My belief is that automatic memory management imposes a glass ceiling on efficiency but I have no evidence to substantiate that. In particular, today's GC algorithms offer only high throughput or low latency but not both simultaneously. Production systems like .NET and the HotSpot JVM incur significant pauses precisely because they are optimized for throughput. Specialized GC algorithms like Staccato offer much lower latency but at the cost of much lower minimum mutator utilisation and, therefore, low throughput.
If you are confident(good) about your memory management skills, there is no advantage.
The concept was introduced to minimize the time of development and due to lack of experts in programming who thoroughly understood memory.
The biggest problem when it comes to performance (especially on or real-time systems) is, that your program may experience some unexpected delays when GC kicks in. However, modern GC try to avoid this and can be tuned for real time purposes.
Another obvious thing is that you cannot manage your memory by yourself (for instance, allocate on numa local memory), which you may need to do when you implement low-level software.
It is almost impossible to make a non-GC memory manager work in a multi-CPU environment without requiring a lock to be acquired and released every time memory is allocated or freed. Each lock acquisition or release will require a CPU to coordinate its actions with other CPUs, and such coordination tends to be rather expensive. A garbage-collection-based system can allow many memory allocations to occur without requiring any locks or other inter-CPU coordination. This is a major advantage.
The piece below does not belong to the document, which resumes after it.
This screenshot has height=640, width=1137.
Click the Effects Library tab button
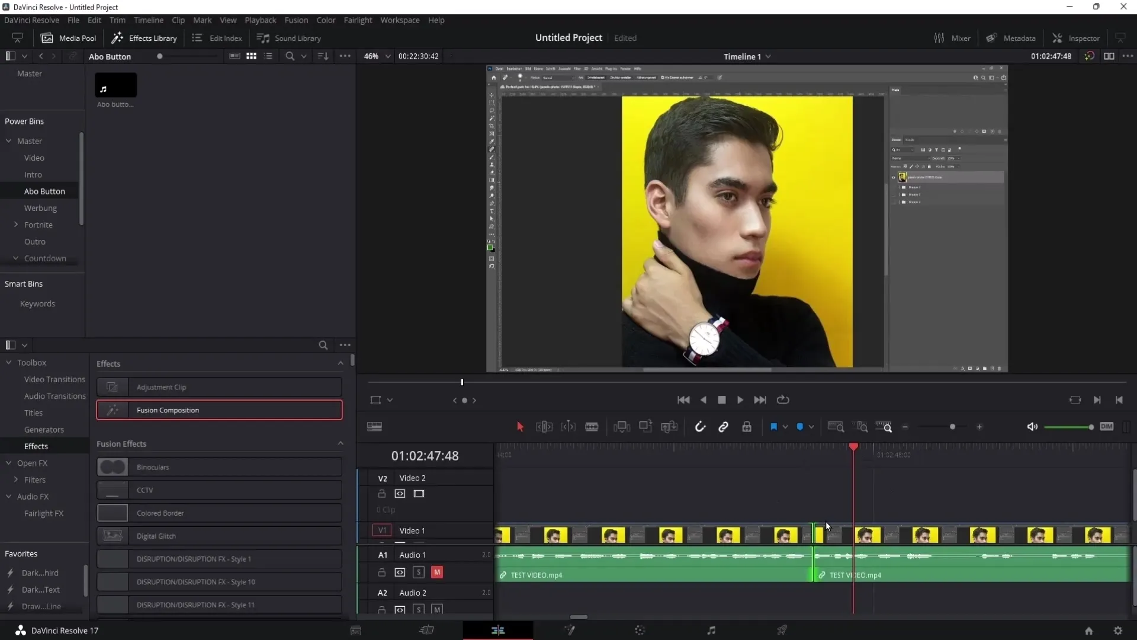pos(144,37)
The disadvantage is that many steps in garbage collection require that the CPU's coordinate their actions, and getting good performance generally requires that such steps be consolidated to a significant degree (there's not much benefit to eliminating the requirement of CPU coordination on each memory allocation if the CPUs have to coordinate before each step of garbage collection). Such consolidation will often cause all tasks in the system to pause for varying lengths of time during collection; in general, the longer the pauses one is willing to accept, the less total time will be needed for collection.
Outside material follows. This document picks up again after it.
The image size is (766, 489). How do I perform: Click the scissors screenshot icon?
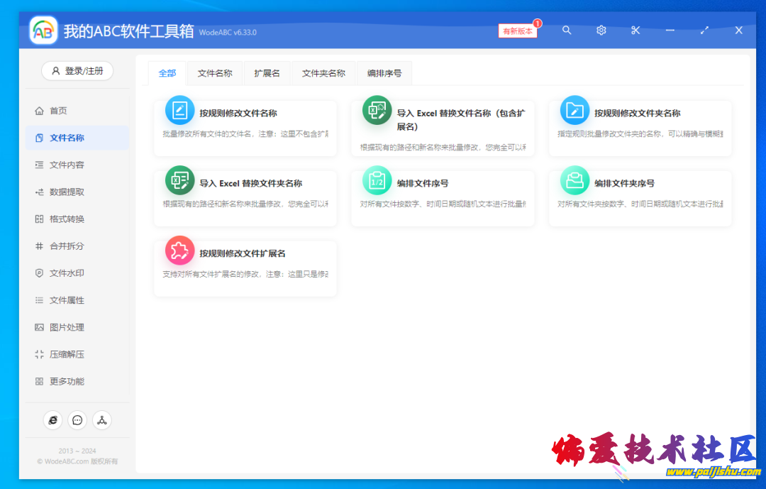pyautogui.click(x=635, y=31)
If processors were to return to a descriptor-based handle/pointer system (similar to what the 80286 used, though nowadays one wouldn't use 16-bit segments anymore), it would be possible for garbage collection to be done concurrently with other operations (if a handle was being used when the GC wanted to move it, the task using the handle would have to be frozen while the data was copied from its old address to its new one, but that shouldn't take long). Not sure if that will ever happen, though (Incidentally, if I had my druthers, an object reference would be 32 bits, and a pointer would be an object reference plus a 32-bit offset; I think it will be awhile before there's a need for over 2 billion objects, or for any object over 4 gigs. Despite Moore's Law, if an application would have over 2 billion objects, its performance would likely be improved by using fewer, larger, objects. If an application would need an object over 4 gigs, its performance would likely be improved by using more, smaller, objects.)
Typically, garbage collection has certain disadvantages:
Garbage collection consumes computing resources in deciding what memory is to be freed, reconstructing facts that may have been known to the programmer. The penalty for the convenience of not annotating object lifetime manually in the source code is overhead, often leading to decreased or uneven performance. Interaction with memory hierarchy effects can make this overhead intolerable in circumstances that are hard to predict or to detect in routine testing.
The point when the garbage is actually collected can be unpredictable, resulting in stalls scattered throughout a session. Unpredictable stalls can be unacceptable in real-time environments such as device drivers, in transaction processing, or in interactive programs.
Memory may leak despite the presence of a garbage collector, if references to unused objects are not themselves manually disposed of. This is described as a logical memory leak.[3] For example, recursive algorithms normally delay release of stack objects until after the final call has completed. Caching and memoizing, common optimization techniques, commonly lead to such logical leaks. The belief that garbage collection eliminates all leaks leads many programmers not to guard against creating such leaks.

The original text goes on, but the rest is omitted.